Just to follow up on an old thread:
I finally got around to trying to fix the fork. I figured that the adjuster was stuck in the standard position since I never moved it. I rode the bike for about a thousand miles with no problems, except for lowsiding at NJMP in April.
We cracked it open and I got the cartridge completely out of the fork cap this time. Last time we did not do this. I could see how the preload adjuster worked. It was bottomed out in the full soft setting. It just required a little more torque than I was comfortable doing without seeing the exactly how the mechanism worked.
Unfortunately, when reassembling the fork cap to the damper tube, we broke the damper tube. This happened when tightening the lock nut under the fork cap after seating the damper tube. The damper tube is pretty fragile, being hollow. My buddy was able to make a phone call though and pull a cartridge assembly out of his a**. I'm not sure what bike it came from, but it looked identical to the damper tube that we broke.
It turns out that breaking the damper tube was serendipitous. The rod that goes into the damper tube broke off the rebound adjuster last time we worked on the fork. I mention it in the first post above. I never would have known it we hadn't had to get a new cartidge.

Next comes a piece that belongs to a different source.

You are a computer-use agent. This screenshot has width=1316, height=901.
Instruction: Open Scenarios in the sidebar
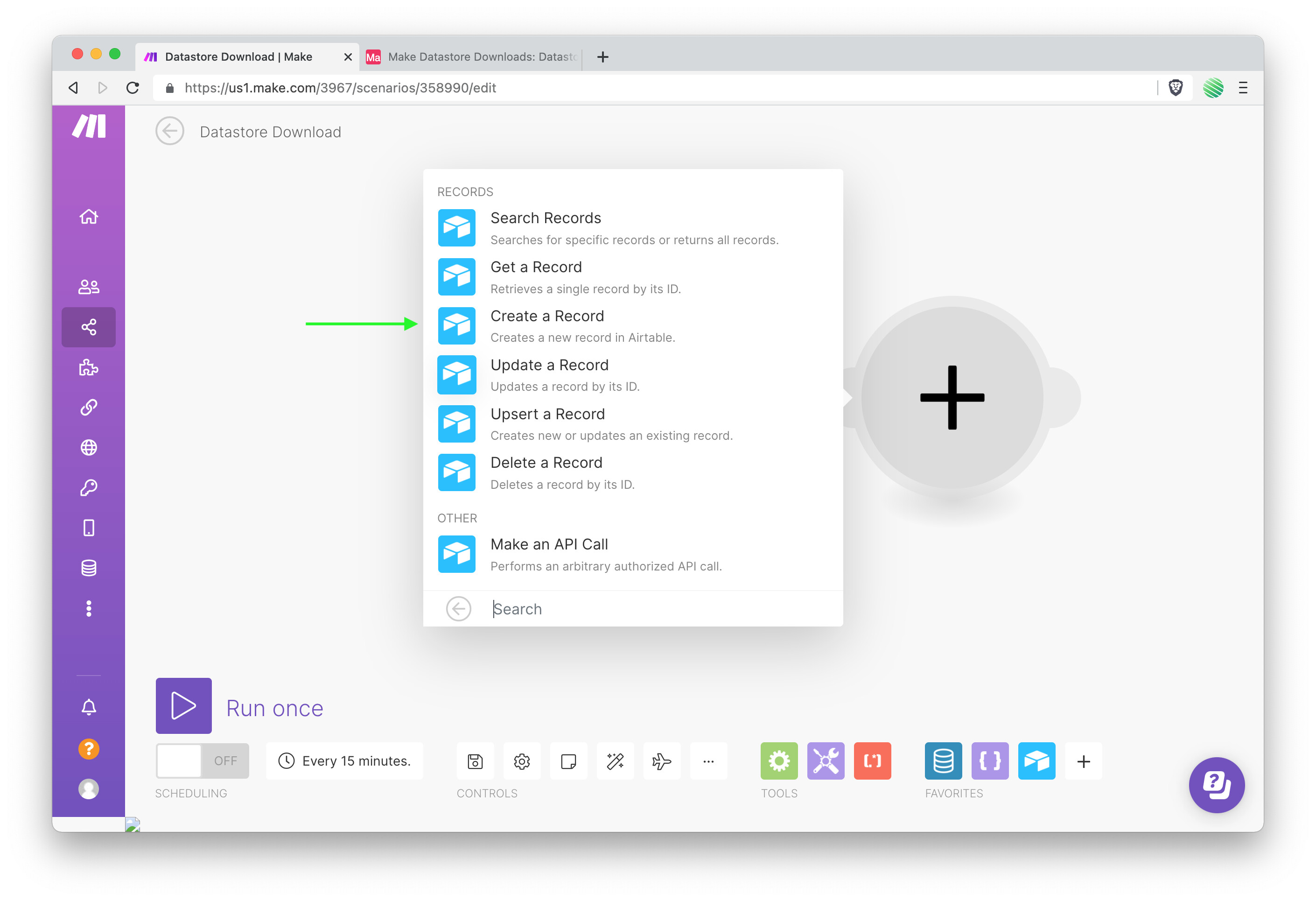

So we get it all back together and the preload adjuster does its thing. Unfortunately, as TKSD hinted at above, the rebound adjuster only gets 2 turns out of the fork that we were working on. I know what's wrong with it, but now have to take the fork apart one more time
I have the Clymer manual and looked through it briefly before working on the fork, but it didn't say anything about the rebound adjuster screw. Today, I read the procedure for the 2003 section and of course it mentions it, just not in the 2005 section.